SH:
Provisorisch errichteten wir ein größeres Lager, als wir es vorgefunden hatten. Aus mehreren Decken über etwas Reisig in einem ausgefransten Jutesack und Matratzenresten, legten wir uns am ersten Abend nieder und versuchten, in dieser von außen vorgegebenen Ruhe in ungewohnter Atmosphäre auch innerlich zur Ruhe zu kommen.
Meine Finger tanzten nervös auf dem dünnen Stoff, der als Decke diente und da ich merkte, dass mein Freund ebenfalls noch nicht zum Schlafen bereit war, sondern munteren Geistes die Balken anstarrte, nahm ich unseren Gesprächsfaden vom Nachmittag wieder auf.
Ich befürchtete Unannehmlichkeiten. Hier drinnen lief ich am wenigsten Gefahr, auch noch dabei beobachtet zu werden, während ich meinen Vortrag, so wie ich ihn abzuhalten plante, kurz und damit schmerzlos über die Bühne brachte. Gnadenlos beäugt von jemandem, der mich bis in die kleinste meiner Regungen hinein kannte.
Mein ganzer Körper war kurz nach unserer Ankunft in ein leichtes Zittern versetzt worden, über das ich keine Kontrolle mehr gehabt hatte. Watson hatte es gemerkt und war sofort herübergekommen. Ich hatte mich der Hoffnung hingegeben, dass er es zu stoppen wissen würde und tatsächlich, es gehörte bald der Erinnerung an!

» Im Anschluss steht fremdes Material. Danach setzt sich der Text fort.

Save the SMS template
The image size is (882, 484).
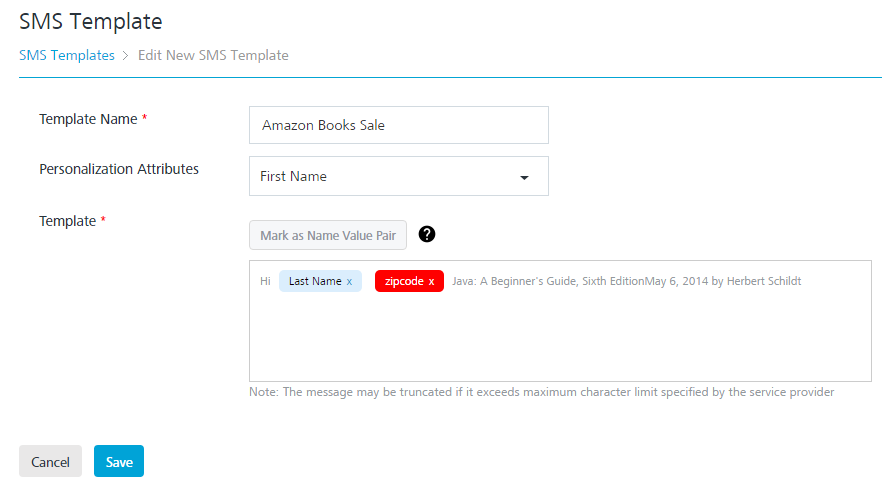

Aber die Unruhe war geblieben, denn ich hatte noch eine weitere Mitteilung zu machen, als mein in Mitleidenschaft gezogener Körper, der mir nicht mehr länger gehorchen wollte. Wäre mir klar gewesen, wie ballastbeladen sich das Aussprechen der Worte, die folgten und viel zu viele wurden, anfühlen würde, jede Silbe davon mühsam hinunterzuwürgen, wäre mir weitaus lieber gewesen.
Ich flüsterte nun im Schutz der lediglich vom Licht des Vollmondes durchzogenen Dunkelheit, die die sich offenbarende, unerwünschte Schwäche darbietender Mimiksprache zum Großteil zu verbergen versprach. Mein Gefährte nahm seine unter dem Kopf verschränkten Arme auseinander, als ich vorsichtig begann: „Watson?"
Schon gar nicht im Hellen hätte ich ihm dabei von Angesicht zu Angesicht gegenüber sitzen wollen, aber selbst hier, in diesem schummerigen Raum, versteifte ich mich bei dem Gedanken, er könnte meine Züge inspizieren, wie ich es so häufig mit den seinen getan hatte.
„Ja. Was gibt's?"
Ich zuckte innerlich zusammen. Seine Stimme klang hellwach, nicht im Geringsten, als würde sie zu einem schlaftrunkenen Menschen gehören. Diesen Widerhall hatte ich befürchtet. Aber vorwärts!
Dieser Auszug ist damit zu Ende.